In attesa di capire dove saranno recuperati i soldi per la sforbiciata delle imposte annunciata da Matteo Renzi spunta una piccola certezza: le risorse non arriveranno dai proventi della lotta all’evasione. Per l’ennesima volta, se le indiscrezioni circolate ieri sera saranno confermate, il governo si è rimangiato la promessa fatta alcuni anni orsono. In barba ai pareri parlamentari, che chiedevano di «vincolare» una quota fissa dei tributi recuperati dagli ispettori delle Entrate al Fondo per la riduzione della pressione fiscale, i decreti delegati che dovrebbe arrivare oggi in Consiglio dei ministri non contengono alcun automatismo, ma solo l’introduzione di un monitoraggio sull’evasione da riportare in un documento autonomo del Def.
Nubi in vista anche per le agevolazioni fiscali, che dovranno subire un tagliando ogni cinque anni per valutare l’eventuale modifica o eliminazione, mentre per risolvere il problema dei dirigenti azzerati dalla Consulta la soluzione all’italiana sembra sia stata trovata togliendo la qualifica ai funzionari ma mantenendo le indennità economiche.
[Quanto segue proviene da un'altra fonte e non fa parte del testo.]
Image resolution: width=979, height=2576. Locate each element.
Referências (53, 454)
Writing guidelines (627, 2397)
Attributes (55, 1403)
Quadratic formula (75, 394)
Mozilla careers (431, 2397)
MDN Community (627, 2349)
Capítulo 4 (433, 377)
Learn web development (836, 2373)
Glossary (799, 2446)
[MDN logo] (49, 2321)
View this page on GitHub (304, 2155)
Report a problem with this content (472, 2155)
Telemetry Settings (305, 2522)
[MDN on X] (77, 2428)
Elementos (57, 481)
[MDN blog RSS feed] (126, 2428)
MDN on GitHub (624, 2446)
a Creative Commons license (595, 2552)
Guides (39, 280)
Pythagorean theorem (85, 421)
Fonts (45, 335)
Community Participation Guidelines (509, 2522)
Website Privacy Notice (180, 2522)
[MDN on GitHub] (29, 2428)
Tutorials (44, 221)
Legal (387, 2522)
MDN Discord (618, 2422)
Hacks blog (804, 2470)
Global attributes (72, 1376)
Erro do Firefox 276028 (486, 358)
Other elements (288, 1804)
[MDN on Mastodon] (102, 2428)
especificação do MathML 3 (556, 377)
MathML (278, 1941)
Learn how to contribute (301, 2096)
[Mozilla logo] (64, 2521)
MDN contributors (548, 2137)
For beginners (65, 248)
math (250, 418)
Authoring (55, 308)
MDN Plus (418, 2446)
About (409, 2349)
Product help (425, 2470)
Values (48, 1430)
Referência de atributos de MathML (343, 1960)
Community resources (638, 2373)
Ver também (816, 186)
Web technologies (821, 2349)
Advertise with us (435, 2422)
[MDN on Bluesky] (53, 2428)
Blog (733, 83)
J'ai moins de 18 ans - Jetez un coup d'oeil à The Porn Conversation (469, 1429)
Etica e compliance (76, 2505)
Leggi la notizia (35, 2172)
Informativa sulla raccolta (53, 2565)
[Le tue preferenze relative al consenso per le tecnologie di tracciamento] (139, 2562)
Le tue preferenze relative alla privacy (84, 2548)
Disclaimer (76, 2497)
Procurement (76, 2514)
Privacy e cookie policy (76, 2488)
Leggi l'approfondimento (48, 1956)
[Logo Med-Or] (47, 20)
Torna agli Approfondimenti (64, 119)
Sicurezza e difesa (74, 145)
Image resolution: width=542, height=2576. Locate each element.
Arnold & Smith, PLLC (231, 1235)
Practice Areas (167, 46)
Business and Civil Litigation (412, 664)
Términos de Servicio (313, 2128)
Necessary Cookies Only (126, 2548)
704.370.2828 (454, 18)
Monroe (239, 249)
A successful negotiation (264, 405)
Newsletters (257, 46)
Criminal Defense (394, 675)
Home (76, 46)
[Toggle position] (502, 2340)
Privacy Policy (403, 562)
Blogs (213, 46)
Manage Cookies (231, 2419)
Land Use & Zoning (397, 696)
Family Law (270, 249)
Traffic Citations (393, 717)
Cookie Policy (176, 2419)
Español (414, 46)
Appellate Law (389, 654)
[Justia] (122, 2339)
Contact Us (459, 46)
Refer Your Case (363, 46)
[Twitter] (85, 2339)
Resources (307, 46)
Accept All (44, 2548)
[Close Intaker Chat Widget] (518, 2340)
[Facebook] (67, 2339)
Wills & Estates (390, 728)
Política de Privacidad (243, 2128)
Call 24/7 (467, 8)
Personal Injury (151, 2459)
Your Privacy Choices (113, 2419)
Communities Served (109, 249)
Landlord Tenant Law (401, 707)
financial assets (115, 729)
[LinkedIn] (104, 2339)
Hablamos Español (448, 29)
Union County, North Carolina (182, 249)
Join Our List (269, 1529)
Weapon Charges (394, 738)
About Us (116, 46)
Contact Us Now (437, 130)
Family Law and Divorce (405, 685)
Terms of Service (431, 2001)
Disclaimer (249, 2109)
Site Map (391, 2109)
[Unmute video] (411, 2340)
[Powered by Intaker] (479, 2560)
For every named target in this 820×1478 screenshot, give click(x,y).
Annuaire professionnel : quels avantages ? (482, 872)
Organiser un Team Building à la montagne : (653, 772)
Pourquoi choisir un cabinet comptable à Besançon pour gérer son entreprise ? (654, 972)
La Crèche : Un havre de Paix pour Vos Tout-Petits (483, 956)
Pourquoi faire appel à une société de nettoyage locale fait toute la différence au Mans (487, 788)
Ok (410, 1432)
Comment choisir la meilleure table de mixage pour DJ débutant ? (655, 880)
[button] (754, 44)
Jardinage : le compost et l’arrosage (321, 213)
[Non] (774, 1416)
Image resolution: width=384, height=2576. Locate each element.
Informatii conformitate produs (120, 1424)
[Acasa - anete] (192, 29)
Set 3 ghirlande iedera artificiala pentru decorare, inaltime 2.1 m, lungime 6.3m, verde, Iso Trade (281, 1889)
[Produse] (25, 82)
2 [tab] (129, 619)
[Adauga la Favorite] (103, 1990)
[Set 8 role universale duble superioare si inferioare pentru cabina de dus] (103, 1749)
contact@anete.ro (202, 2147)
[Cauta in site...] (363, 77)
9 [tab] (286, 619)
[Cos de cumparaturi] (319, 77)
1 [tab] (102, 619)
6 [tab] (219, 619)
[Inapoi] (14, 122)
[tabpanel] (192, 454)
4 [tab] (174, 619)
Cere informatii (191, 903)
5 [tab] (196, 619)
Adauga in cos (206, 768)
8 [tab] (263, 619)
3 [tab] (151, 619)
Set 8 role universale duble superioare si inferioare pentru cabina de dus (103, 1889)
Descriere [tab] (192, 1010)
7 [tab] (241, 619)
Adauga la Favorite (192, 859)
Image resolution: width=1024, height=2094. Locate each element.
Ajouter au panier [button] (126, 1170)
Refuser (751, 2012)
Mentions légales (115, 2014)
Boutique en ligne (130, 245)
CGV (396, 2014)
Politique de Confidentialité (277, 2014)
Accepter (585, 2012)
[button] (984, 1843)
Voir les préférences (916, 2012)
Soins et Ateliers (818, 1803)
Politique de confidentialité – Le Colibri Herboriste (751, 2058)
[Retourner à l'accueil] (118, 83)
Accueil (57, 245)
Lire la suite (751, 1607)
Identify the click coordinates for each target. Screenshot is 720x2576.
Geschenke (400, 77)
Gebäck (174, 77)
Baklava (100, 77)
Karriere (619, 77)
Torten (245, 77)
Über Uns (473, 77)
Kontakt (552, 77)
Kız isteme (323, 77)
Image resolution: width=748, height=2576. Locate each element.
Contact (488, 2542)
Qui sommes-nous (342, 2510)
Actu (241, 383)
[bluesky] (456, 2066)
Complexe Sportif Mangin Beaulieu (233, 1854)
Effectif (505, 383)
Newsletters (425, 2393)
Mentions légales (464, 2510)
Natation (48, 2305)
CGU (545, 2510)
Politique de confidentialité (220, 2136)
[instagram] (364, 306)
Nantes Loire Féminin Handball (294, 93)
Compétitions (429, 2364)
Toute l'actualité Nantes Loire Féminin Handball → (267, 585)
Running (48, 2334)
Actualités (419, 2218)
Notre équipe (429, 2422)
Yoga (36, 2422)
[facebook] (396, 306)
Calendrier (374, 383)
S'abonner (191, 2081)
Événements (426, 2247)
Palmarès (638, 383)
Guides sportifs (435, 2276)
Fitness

Per chi paga subito le cartelle esattoriali (entro 60 giorni) è invece in arrivo uno sconto dell’aggio di Equitalia dal 4,65 all’1% (dopo si pagherà il 6%).
Sul fronte della legge di Stabilità i tecnici del ministro Pier Carlo Padoan continuano ad arrovellarsi sul modo di recuperare i 30-35 miliardi necessari a finanziare la manovra. I riflettori sono sempre puntati sull’Europa, che almeno sulla carta resta la vacca più grassa da mungere. In realtà, anche lì i margini sono strettissimi. Come ha spiegato ieri in un’intervista al Corriere della Sera il presidente dell’Ufficio parlamentare di Bilancio, Giuseppe Pisauro, avendo già ottenuto lo 0,4%, «la clausola sulle riforme potrebbe darci un margine aggiuntivo di 0,1 punti». Il che significa 1,6 miliardi di euro.
Anche sul fronte degli investimenti scorporati dal bilancio, da cui il governo spera di ottenere 5-6 miliardi, la strada sembra in salita. La clausola può essere attivata, ha detto Pisauro, «ma per finanziare opere pubbliche, non per ridurre le tasse». E oltre tutto non è chiaro se «le due clausole siano cumulabili». Molto dipenderà anche «dalle previsioni della Commissione Ue, che oggi sono peggiori di quelle del governo». Ed ecco il punto su cui stanno lavorando gli esperti economici di Palazzo Chigi e Via Settembre. L’idea è quella di bluffare un po’ sul 2016, alzando le stime di crescita rispetto all’1,4% già previsto. Spostare l’asticella più in su permetterebbe di liberare margini sul rapporto deficit/pil. Ma per riuscire il giochino dovrebbe essere supportato da qualche elemento di concretezza. E quello arrivato ieri dal Fondo monetario internazionale potrebbe essere l’assist perfetto per taroccare leggermente la Nota di aggiornamento del Def che dovrà essere presentata entro il 20 settembre. «Nel secondo trimestre», si legge in un documento del Fondo preparato per il G20 di Ankara, «la crescita italiana è superiore alle attese e dovrebbe continuare a migliorare» anche nel 2016 sostenuta «dal calo dei prezzi del petrolio, dall’allentamento monetario e dal deprezzamento dell’euro».
Musica per le orecchie del consigliere economico di Renzi, Filippo Taddei, che si è avventato sulla notizia: «Notizie incoraggianti dall’Fmi per l’Italia, che prevede un’accelerazione della crescita economica del nostro Paese. La strada è quella giusta».